The Little Five of the Namib Desert consists of the lizard, snake, gecko, chameleon and spider. These creatures live in the world’s oldest desert, covering an area of around 31,000 square miles. It’s an arid place, receiving as little as a half an inch of rainfall a year with temps that reach up to 113 degrees Fahrenheit. For anything to survive in these extreme conditions, it would need to have cleverly adapted over the millennia.
The Little Five are difficult to find due to their size and most people are oblivious to their presence. You have to know how to track the tiniest of wildlife and follow subtle clues within the environment. Or, you need to be in the company of a well-trained guide, who can facilitate the discovery process.
Being unskilled in this detective-like endeavor, I opted to join a Living Desert Safari with Batis Birding Company. The tour, which departed from the coastal resort of Saukopmund, promised an up close and personal experience with desert life along the eastern part of Namibia’s major sand dune belt within Dorab National Park. The country’s grand dunes are world famous and a definite highlight for visitors, who enjoy climbing them for the stellar views they provide of the starkly beautiful Namib Desert…and, of course, for the bragging rights they gain from their accomplishments!
These dramatic natural wonders were created by sand carried via the wind off the coast of Namibia. They developed over millions of years and are characterized by their striking brick red and burnt orange colors. This vivid hue is due to their iron oxide content. As the lighting shifts during the course of the day, so does the appearance of the dunes’ tones, making them a fascinating subject for photographers. It’s a dynamic landscape that’s ever-changing and there is no rest from the relentless movement of sand in this place of space and silence.
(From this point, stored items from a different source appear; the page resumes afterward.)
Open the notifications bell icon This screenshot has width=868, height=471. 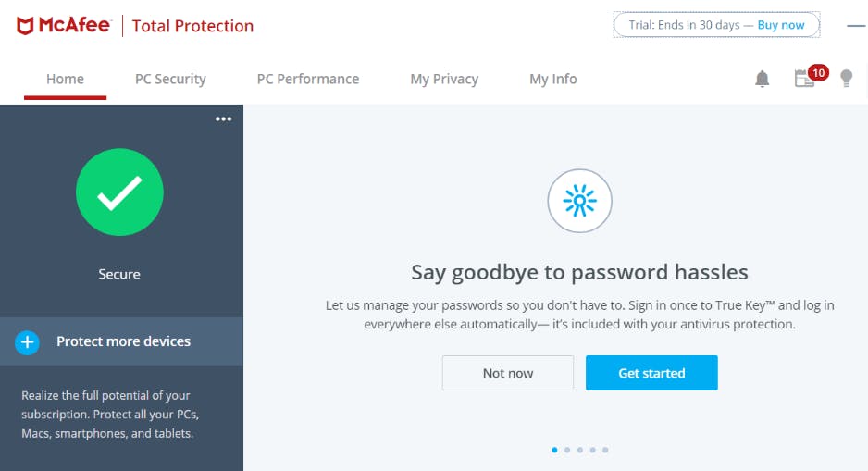[763, 80]
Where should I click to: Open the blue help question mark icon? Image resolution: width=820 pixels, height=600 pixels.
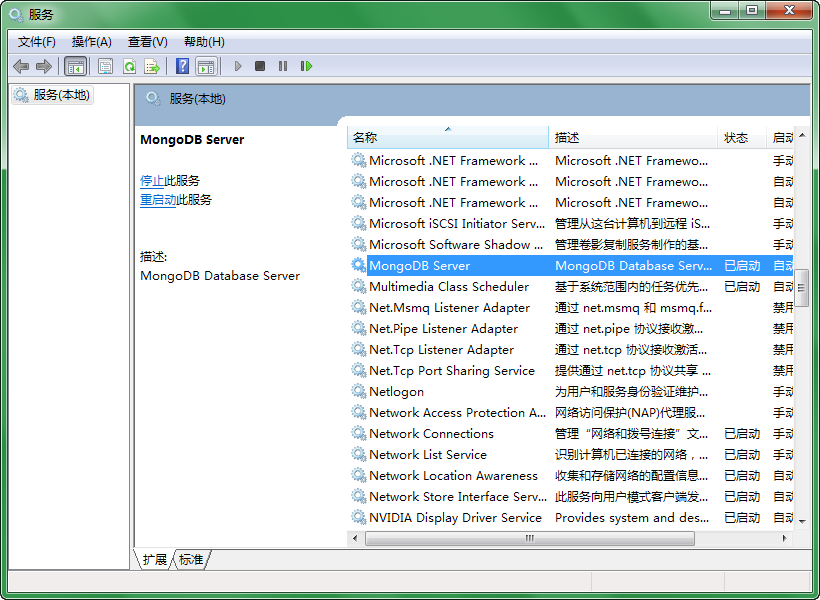pyautogui.click(x=182, y=66)
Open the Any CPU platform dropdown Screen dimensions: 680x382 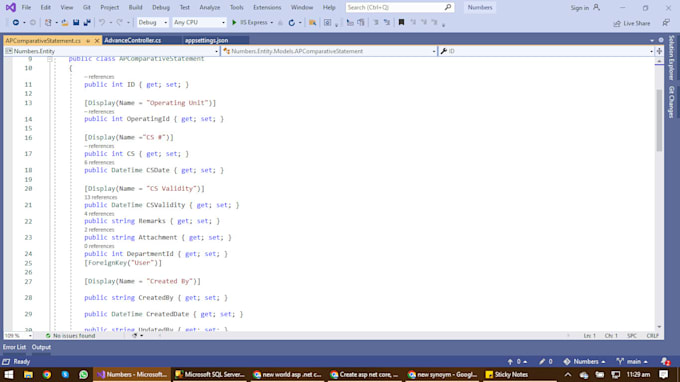[x=199, y=23]
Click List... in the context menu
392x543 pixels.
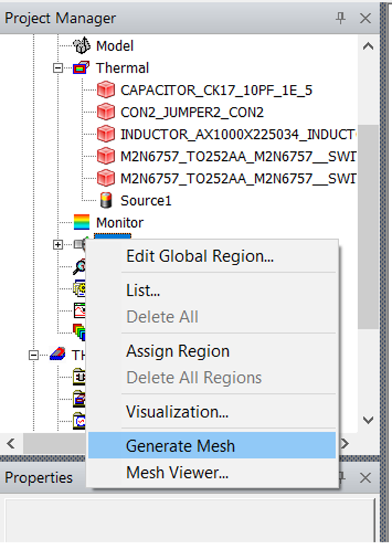click(143, 290)
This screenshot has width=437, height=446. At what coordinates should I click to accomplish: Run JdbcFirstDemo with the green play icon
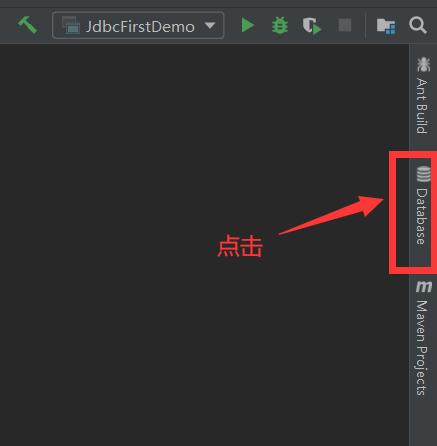coord(248,25)
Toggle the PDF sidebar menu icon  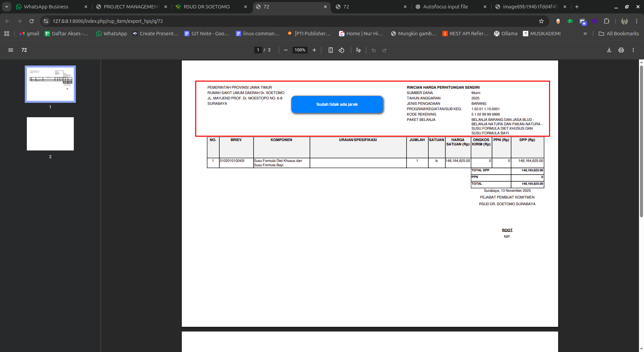pos(11,50)
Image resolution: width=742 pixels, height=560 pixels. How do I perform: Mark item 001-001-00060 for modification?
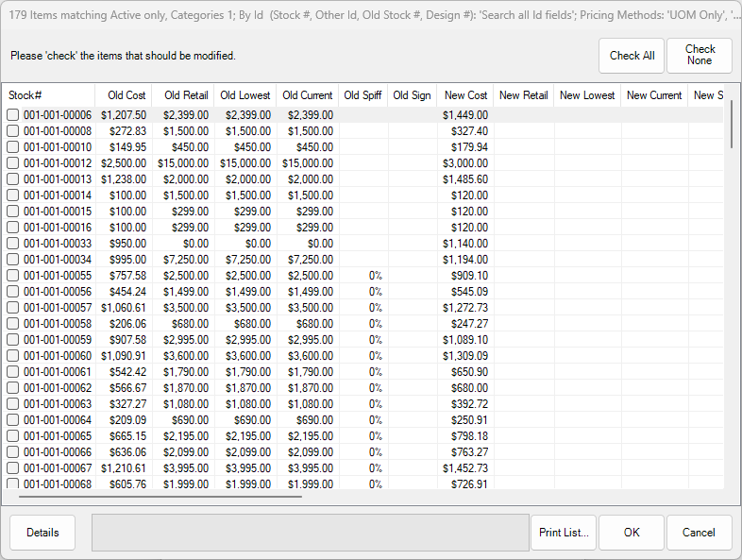pos(13,356)
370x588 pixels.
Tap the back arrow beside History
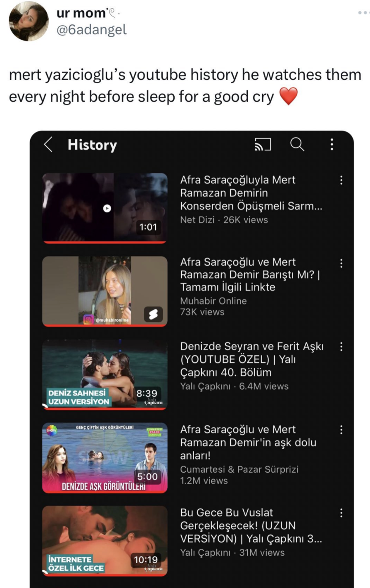tap(48, 145)
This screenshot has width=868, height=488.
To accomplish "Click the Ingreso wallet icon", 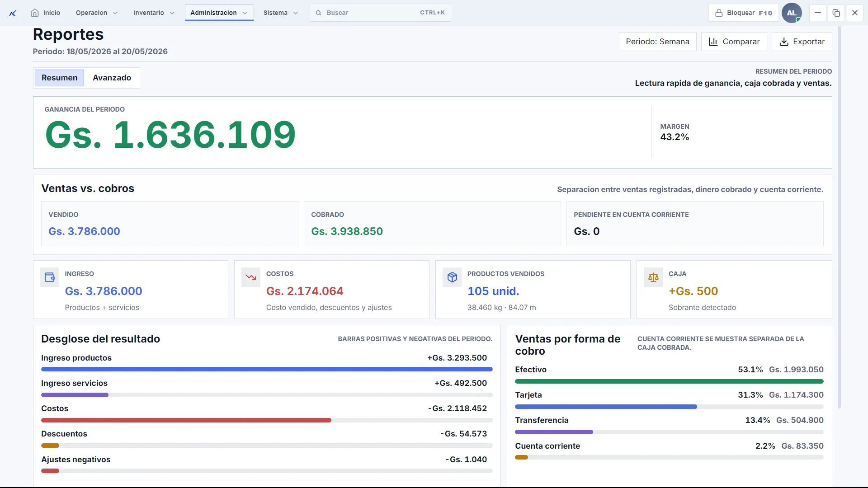I will pos(50,277).

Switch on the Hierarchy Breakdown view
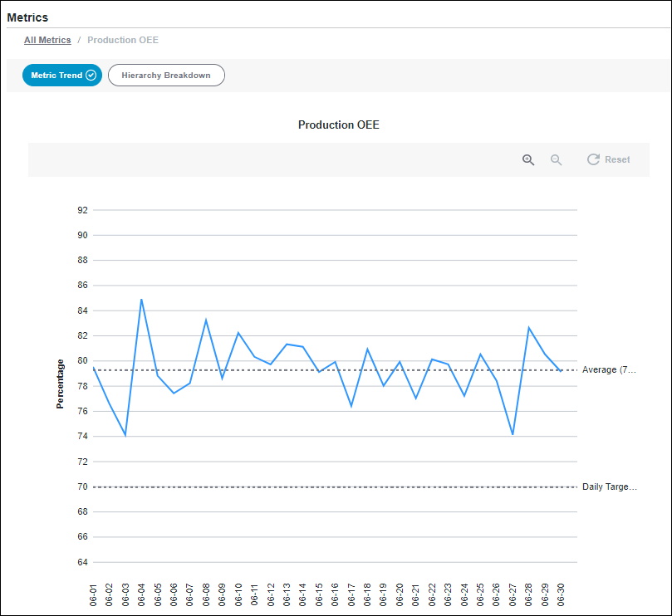[x=166, y=75]
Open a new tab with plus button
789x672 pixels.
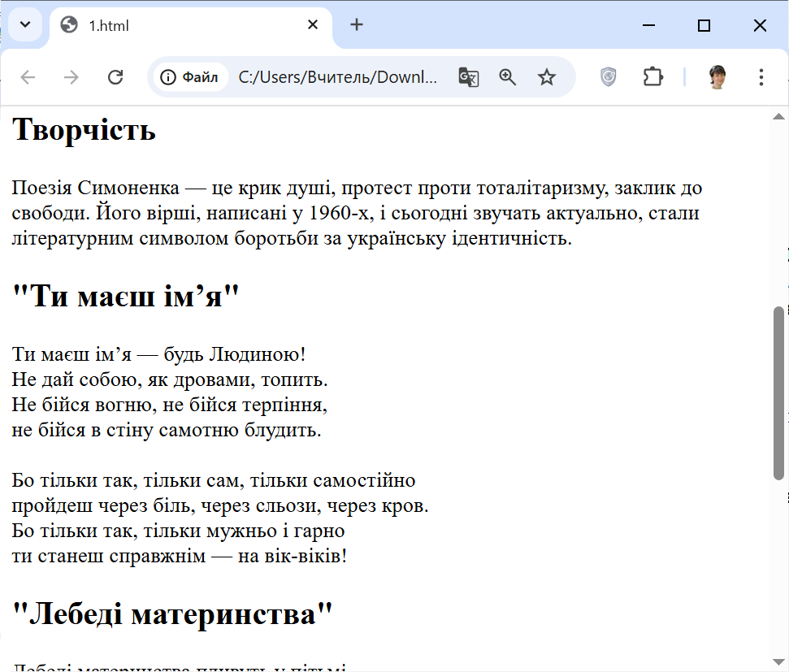(357, 25)
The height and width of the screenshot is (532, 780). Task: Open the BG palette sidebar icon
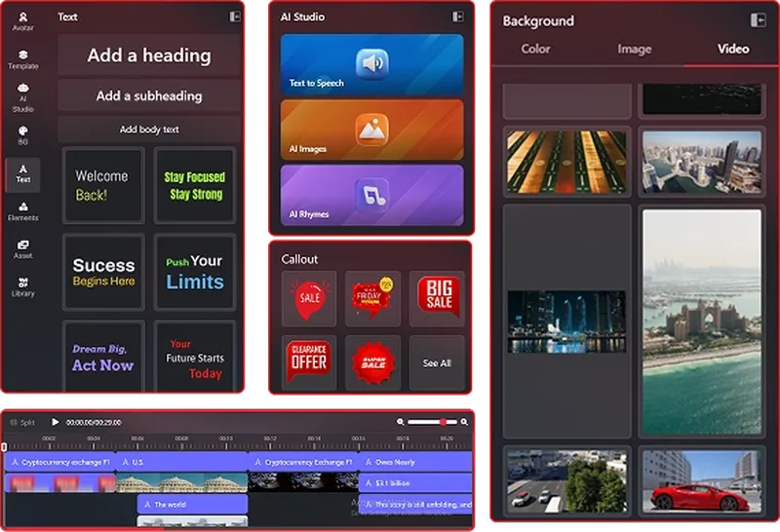pos(22,134)
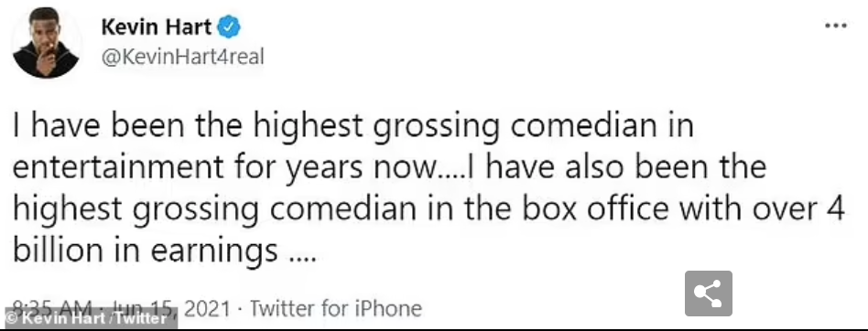Click the number 4 ending the third line
The height and width of the screenshot is (331, 868).
tap(835, 210)
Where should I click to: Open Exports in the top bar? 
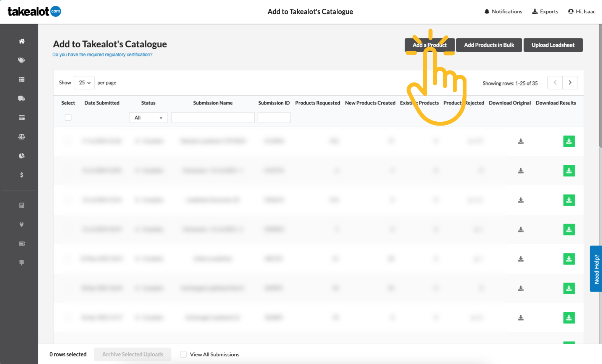[545, 11]
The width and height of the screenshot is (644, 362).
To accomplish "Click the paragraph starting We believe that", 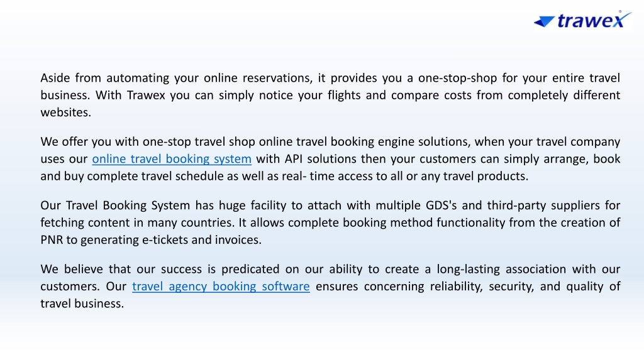I will click(330, 286).
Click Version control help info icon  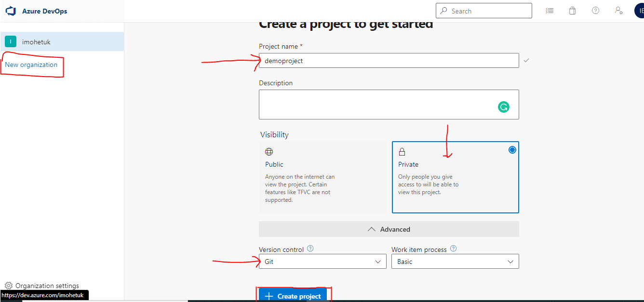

The name Namib comes from the local Nama language and roughly translates to “an area where there is nothing.” As far as wildlife is concerned, however, this couldn’t be further from the truth. What appears to be a sandy, barren wasteland, is actually home to a host of creatures that crawl, hop and slither across the “dune sea.”
The first of the Little Five that we got to see on tour was the Palmato Gecko, a colorful nocturnal nomad, who spends most of the day burrowed under the sand. It uses its webfeet to dig holes for its home. These special feet, which also have adhesive pads, allow it to run at great speeds and to ascend the dunes with ease. The gecko’s translucent skin provides excellent camouflage against predators and its large lidless eyes are ideal for spotting prey. The eyeballs capture moisture, too, which the gecko licks off with its tongue to drink. Our guide dug until he found one of these fascinating creatures and when uncovered, it immediately froze in defensive mode. After we had a chance to examine the gecko from every angle possible, the guide carefully replaced it in the hole, where it disappeared in a flash.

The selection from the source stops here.